MacLean is a self-proclaimed feminist and speaks widely on the intersection of feminism and the romance genre. She is a vocal defender of the literary merit of the romance novel and the skill it takes to write it well. In February 2014, MacLean began writing a monthly romance review column for The Washington Post. In July 2019, she hosted the Romance Writers of America RITA Awards. In 2021, MacLean appeared on the popular podcast 99% Invisible where she discussed the importance of the romance genre and its history (which co-aired on Fated Mates).

MacLean is a staunch advocate for political and literary causes. In 2024, she became a founding board member of Authors Against Book Bans, a national organization of authors in the fight against book bans and challenges. Through her podcast, MacLean runs weekly phonebanks for progressive candidates during election years, and raises money for democrats in downballot races.

She and her husband live in Brooklyn, New York. She is active on social media, primarily posting on Threads and Instagram.

==Bibliography==

===Romance novels===

====Love By Numbers Series====
1. "Nine Rules to Break When Romancing a Rake" (2010)
2. "Ten Ways to be Adored When Landing a Lord" (2010)
3. "Eleven Scandals to Start to Win a Duke's Heart" (2011)

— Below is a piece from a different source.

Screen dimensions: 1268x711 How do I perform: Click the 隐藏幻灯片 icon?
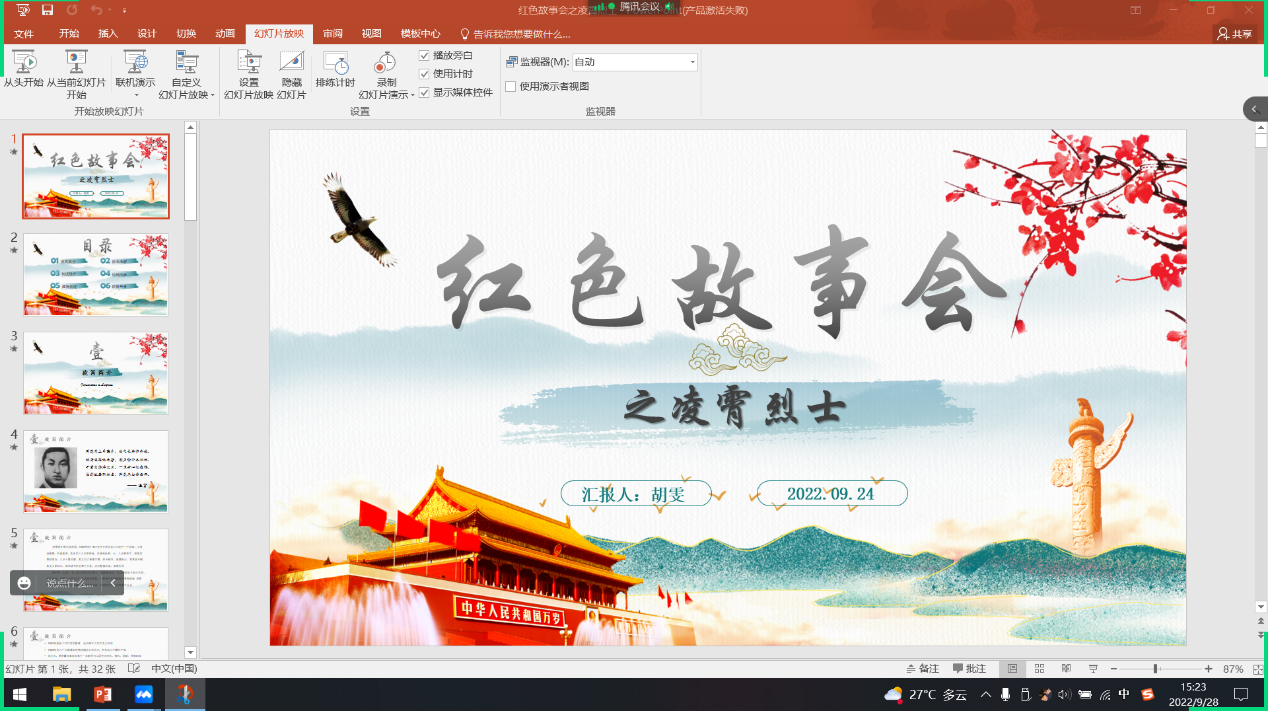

====The Rules of Scoundrels====
1. A Rogue By Any Other Name
2. "One Good Earl Deserves A Lover" (2013)
3. "No Good Duke Goes Unpunished" (2013)
4. "Never Judge a Lady by Her Cover" (2014)

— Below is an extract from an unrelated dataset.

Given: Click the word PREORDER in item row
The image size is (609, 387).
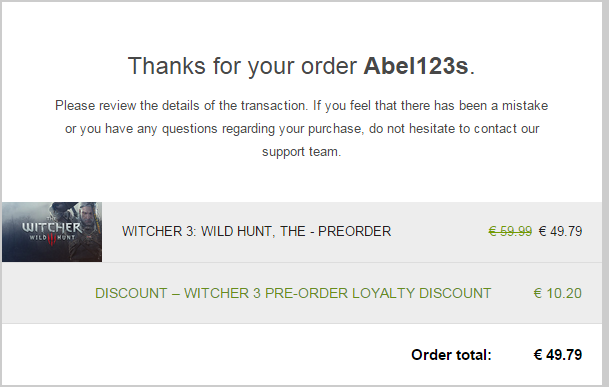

====Scandal and Scoundrel====
1. "The Rogue Not Taken" (2016)
2. "A Scot in the Dark" (2016)
3. "The Day of the Duchess" (2017)

====Bareknuckle Bastards====
1. "Wicked and the Wallflower" (2018)
2. "Brazen and the Beast" (2019)
3. "Daring and the Duke" (2020)

====Hell's Belles====
1. "Bombshell" (2021)
2. "Heartbreaker" (2022)
3. "Knockout" (2023)

===Romance novellas===
- "The Bladesmith Queen" appeared in the anthology Sword Stone Table (July 2021).
- "A Duke Worth Falling For" appeared in the anthology Naughty Brits (September 2020).
- "The Duke of Christmas Present" appeared in the anthology How the Dukes Stole Christmas (October 2018).
- "She, Doomed Girl", co-written with Carrie Ryan, appeared in the anthology Dark Duets (March 2013).

===Standalones===
- "The Season" (2009)
- "Generation Wonder" (2022)
- "These Summer Storms" (2025)

==Podcast==
In 2018, MacLean started the Fated Mates podcast with critic Jen Prokop. The weekly podcast releases Wednesdays and features "deep dive discussions" of classic texts and books that showcase the sociological work of the romance genre, as well as "interstitial episodes" which provide long-form analysis of common tropes used in the genre.

In its fourth season, Fated Mates began collecting the oral histories of romance trailblazers: authors, editors and others who built the modern genre.

In 2020, Fated Mates launched Fated States, to provide their listeners an outlet for political action. The podcast hosts phone banks and fundraising drives for democratic candidates during election season, and mobilizes off-season to support progressive causes.

==Awards and reception==
- 2010 - Texas Library Association Lone Star Reading List for The Season
- 2010 (April) - Romantic Times Magazine Seal of Excellence for Nine Rules to Break When Romancing a Rake
- 2013 - Romance Writers of America, RITA Award for Best Historical Romance for A Rogue By Any Other Name
- 2014 - Romance Writers of America, RITA Award for Best Historical Romance for No Good Duke Goes Unpunished
- 2014 - Library Journal Top Ten Best Romances of 2014 – Never Judge a Lady by Her Cover
- 2022 - New York Public Library Best Books for Adults 2022 – Heartbreaker
- 2023 - New York Public Library Best Books for Adults 2023 – Knockout

MacLean has hit the New York Times Bestseller List and USA Today Bestseller List with all of her romance novels. She has received starred reviews for several titles from Booklist, Kirkus, Publishers Weekly, and Library Journal.